Dataset entries
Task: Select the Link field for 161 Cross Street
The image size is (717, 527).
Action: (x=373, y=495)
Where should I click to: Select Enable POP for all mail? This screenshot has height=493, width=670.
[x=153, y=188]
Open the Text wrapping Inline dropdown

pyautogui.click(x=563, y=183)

● To do
Each entry above is to be transcribed word for word.

● Reply to the task
Task: Select the Link field for 161 Cross Street
The image size is (717, 527).
Action: (x=373, y=495)
Where should I click to: Select Enable POP for all mail? This screenshot has height=493, width=670.
[x=153, y=188]
Open the Text wrapping Inline dropdown

pyautogui.click(x=563, y=183)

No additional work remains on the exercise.